And speaking of Essun and Nassun, just because Hoa is the key character of The Stone Sky does not mean that they are, themselves, not developed. Essun grows in this novel, yes, but Nassun’s development is key here - as well as the most heartbreaking. The trajectory of Nassun’s character arc is incredibly tragic, more so when the reader remembers that she is only a child. But it is a good reminder to the reader that suffering is not reserved for adults, that children suffer all the time; some come out of it broken, but some come out of it stronger than ever. It has been clear since The Obelisk Gate that the breaking of Nassun would only make her stronger - but the question in The Stone Sky is how she will use that strength, now that she sees the world for what it is.
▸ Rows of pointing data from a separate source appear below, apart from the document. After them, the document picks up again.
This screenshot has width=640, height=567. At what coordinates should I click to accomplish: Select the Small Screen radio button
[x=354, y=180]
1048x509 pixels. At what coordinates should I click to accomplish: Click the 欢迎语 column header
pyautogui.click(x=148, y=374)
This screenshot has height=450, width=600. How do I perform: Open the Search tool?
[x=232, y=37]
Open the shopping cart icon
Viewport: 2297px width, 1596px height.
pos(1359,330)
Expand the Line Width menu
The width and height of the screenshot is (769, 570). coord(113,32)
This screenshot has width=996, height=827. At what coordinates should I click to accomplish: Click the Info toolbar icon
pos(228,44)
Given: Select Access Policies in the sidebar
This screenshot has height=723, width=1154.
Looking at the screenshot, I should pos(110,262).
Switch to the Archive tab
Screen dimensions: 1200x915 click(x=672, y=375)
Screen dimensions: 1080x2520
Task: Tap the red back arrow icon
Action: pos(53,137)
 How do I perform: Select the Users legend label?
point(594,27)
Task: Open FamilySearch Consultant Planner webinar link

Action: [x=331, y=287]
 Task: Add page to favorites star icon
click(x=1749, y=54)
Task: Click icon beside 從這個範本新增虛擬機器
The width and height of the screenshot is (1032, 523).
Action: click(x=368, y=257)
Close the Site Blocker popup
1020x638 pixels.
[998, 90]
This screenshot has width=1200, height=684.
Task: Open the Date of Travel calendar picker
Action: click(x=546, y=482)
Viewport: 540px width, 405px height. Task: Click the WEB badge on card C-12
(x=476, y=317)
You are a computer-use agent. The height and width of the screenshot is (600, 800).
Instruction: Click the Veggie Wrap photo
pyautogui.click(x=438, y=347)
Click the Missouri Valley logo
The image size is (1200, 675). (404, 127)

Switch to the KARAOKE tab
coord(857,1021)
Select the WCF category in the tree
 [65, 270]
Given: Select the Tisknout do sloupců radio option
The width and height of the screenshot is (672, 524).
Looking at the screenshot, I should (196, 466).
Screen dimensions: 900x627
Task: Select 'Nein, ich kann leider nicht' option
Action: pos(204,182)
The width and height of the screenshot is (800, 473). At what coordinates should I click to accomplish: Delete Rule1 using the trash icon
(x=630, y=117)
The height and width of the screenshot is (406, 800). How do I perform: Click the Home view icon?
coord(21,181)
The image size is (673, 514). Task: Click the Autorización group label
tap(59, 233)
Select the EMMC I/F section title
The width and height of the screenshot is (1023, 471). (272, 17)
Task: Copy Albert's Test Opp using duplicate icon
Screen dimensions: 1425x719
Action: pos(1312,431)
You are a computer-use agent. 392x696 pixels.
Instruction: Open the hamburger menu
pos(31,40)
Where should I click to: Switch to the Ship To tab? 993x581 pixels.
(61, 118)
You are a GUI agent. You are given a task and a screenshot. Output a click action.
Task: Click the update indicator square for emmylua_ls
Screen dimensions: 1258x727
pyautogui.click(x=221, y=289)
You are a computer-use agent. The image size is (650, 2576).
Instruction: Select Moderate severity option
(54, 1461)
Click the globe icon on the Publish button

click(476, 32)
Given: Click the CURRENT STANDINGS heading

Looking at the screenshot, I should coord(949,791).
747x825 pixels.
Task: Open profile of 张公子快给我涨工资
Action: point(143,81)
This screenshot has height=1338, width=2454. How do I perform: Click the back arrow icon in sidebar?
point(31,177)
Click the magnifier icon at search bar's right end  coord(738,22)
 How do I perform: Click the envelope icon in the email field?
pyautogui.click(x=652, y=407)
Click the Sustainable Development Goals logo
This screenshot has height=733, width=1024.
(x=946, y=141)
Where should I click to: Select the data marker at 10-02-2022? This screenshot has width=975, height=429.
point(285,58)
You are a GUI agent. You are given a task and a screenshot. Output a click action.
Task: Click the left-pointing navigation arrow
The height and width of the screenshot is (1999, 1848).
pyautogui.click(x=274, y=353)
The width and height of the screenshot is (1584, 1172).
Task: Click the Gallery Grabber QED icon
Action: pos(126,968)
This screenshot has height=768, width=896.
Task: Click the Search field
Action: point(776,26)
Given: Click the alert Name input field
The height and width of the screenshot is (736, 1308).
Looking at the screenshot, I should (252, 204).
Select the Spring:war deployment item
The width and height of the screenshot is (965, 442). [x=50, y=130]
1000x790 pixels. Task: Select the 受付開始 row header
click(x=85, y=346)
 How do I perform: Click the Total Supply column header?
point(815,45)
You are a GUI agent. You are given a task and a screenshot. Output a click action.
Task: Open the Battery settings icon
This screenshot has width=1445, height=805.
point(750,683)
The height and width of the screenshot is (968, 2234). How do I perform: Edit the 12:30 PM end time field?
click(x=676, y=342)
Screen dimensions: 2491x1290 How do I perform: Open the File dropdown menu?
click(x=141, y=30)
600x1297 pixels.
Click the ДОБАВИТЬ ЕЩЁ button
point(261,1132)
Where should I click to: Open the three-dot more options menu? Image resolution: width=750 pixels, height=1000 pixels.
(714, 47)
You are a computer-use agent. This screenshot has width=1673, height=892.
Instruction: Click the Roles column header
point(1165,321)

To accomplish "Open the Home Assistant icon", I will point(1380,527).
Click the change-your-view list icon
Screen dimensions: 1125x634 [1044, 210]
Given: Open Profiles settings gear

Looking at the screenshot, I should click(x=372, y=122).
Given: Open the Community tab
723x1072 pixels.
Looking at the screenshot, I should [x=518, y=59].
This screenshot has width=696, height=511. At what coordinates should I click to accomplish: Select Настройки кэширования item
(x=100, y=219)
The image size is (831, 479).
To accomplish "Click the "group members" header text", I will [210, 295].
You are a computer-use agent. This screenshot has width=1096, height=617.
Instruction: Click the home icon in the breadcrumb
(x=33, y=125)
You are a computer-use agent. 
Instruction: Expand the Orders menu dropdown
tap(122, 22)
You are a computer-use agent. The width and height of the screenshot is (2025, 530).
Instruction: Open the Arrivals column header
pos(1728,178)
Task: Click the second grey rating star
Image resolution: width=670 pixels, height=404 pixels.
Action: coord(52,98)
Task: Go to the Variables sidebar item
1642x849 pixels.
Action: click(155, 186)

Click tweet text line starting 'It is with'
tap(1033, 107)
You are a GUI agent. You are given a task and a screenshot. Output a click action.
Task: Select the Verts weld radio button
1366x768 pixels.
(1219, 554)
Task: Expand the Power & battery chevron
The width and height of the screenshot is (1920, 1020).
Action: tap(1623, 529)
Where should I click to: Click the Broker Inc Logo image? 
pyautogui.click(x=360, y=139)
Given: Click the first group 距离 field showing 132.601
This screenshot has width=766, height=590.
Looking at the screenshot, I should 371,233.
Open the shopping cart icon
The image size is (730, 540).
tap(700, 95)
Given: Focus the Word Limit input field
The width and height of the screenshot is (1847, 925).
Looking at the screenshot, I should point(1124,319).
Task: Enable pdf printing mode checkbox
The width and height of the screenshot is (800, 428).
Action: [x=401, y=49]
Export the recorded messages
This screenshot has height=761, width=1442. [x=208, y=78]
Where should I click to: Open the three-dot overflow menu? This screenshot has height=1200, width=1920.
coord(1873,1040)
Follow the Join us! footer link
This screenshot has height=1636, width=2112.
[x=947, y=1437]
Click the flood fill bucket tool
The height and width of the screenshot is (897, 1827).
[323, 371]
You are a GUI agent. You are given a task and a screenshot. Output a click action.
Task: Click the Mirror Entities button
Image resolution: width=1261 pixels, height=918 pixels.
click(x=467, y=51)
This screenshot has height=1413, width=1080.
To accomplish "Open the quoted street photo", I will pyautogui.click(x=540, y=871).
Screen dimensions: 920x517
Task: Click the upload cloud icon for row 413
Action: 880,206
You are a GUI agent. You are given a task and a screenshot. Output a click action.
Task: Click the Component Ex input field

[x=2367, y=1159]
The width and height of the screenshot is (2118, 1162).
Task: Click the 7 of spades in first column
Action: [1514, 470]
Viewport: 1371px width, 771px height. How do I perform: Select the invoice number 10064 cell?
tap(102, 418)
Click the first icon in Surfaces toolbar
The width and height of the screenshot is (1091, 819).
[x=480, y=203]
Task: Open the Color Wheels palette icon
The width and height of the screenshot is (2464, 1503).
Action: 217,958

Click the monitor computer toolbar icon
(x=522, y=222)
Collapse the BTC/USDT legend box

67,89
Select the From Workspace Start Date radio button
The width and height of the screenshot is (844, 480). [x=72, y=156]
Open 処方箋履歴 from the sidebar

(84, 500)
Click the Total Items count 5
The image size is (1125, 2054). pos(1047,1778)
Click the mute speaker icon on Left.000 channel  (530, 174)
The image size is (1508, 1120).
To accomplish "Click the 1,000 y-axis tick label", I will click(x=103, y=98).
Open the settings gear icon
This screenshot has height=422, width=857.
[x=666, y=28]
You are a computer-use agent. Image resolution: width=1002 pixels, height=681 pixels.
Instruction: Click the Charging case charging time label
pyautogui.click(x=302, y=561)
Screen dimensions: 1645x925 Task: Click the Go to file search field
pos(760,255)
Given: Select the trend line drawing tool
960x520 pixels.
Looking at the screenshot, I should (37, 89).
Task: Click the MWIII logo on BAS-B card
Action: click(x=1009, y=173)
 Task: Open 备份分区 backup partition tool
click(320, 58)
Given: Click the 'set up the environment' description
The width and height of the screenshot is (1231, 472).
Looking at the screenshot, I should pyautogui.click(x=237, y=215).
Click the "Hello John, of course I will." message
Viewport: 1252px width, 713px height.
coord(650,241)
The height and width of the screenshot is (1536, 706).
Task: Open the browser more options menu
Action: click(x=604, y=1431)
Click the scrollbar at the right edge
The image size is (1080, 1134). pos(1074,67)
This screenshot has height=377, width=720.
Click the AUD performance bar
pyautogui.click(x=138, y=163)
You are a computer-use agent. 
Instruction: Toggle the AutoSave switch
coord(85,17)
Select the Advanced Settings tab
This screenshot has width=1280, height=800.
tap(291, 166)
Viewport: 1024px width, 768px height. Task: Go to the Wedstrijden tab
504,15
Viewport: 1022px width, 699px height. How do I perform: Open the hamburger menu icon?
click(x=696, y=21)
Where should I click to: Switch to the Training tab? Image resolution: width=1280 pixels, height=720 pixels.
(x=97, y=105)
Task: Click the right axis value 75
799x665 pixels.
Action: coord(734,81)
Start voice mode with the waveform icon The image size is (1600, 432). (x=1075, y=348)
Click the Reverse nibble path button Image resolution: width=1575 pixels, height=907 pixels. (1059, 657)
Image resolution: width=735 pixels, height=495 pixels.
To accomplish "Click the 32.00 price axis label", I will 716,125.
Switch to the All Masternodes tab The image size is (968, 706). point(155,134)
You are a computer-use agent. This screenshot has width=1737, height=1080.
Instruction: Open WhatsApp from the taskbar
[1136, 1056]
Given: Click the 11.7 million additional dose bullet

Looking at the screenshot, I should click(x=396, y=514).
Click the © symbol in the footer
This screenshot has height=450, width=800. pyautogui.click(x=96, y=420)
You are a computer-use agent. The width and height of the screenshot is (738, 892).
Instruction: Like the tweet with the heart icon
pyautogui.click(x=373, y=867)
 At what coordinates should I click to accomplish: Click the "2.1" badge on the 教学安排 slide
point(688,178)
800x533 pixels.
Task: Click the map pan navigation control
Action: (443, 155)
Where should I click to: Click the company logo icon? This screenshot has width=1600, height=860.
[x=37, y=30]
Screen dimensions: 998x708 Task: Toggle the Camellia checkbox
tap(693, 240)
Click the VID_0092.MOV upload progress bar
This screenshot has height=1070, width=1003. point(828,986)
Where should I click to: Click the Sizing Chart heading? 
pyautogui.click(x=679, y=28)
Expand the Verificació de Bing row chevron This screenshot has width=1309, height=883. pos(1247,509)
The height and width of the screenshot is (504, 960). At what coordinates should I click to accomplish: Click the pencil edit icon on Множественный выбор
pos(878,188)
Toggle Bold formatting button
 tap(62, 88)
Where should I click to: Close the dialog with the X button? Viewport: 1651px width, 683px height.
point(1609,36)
In terms of themes, The Stone Sky is about the oppression and enslavement of others, and how such ideas are insupportable because nothing that is built on them can stand for long - cannot be allowed to stand for long, not by any right-thinking person. This theme runs through the entire trilogy, but reaches its fullest expression in this novel. When Jemisin talks about slavery and oppression and greed, she does so with elegance, but with a powerful rage and hard-edged rawness that no reader can possibly miss. If he or she misses them, or sees them but does not think them relevant, then the reader has either been living under a rock all this time or is being willfully ignorant. It is practically impossible to miss Jemisin’s point when there are excerpts like the following scattered throughout the novel:
…we will understand that people cannot be possessions. And because we are both and this should not be, a new concept will take shape within us, though we have never heard the word for it… Revolution.

Or this:
“It isn’t right… It isn’t right that people want me to be bad or strange or evil, but they make me be bad…” … “I just want to be ordinary! But I’m not and - and everybody, a lot of people, all hate me because I’m not ordinary. You’re the only person who doesn’t hate me for…for being what I am. And that’s not right.”

“No, it isn’t…”

Or this:
But there are none so frightened, or so strange in their fear, as conquerers. They conjure phantoms endlessly, terrified that their victims will someday do back what was done to them - even if, in truth, their victims couldn’t care less about such pettiness and have moved on. Conquerors live in dread of the day when they are shown to be, not superior, but simply lucky.

These ideas are the reason why I am so in love with this series, and why I think everyone else should read it. Just because it is genre fiction does not mean it does not tackle the hard realities of our real, contemporary world - and just because it is genre fiction does not mean that it cannot offer a possible solution to the issue. Because that is what Jemisin does at the end of this novel, and of this series as a whole: an ending that makes this series even more powerful, and even more relevant, than ever.

Overall, The Stone Sky is a magnificent conclusion to the hard, harsh, and epic tale of the Broken Earth trilogy. I was not entirely sure how Jemisin would bring the trilogy to a close, but I am glad that it was done the way it was done in this novel: bittersweet, and oh, so powerful. I am willing to bet that this will net Jemisin her third Hugo Award in a row, as well as cement her reputation as one of the best SFF authors currently writing. I am very much looking forward to what she will write next.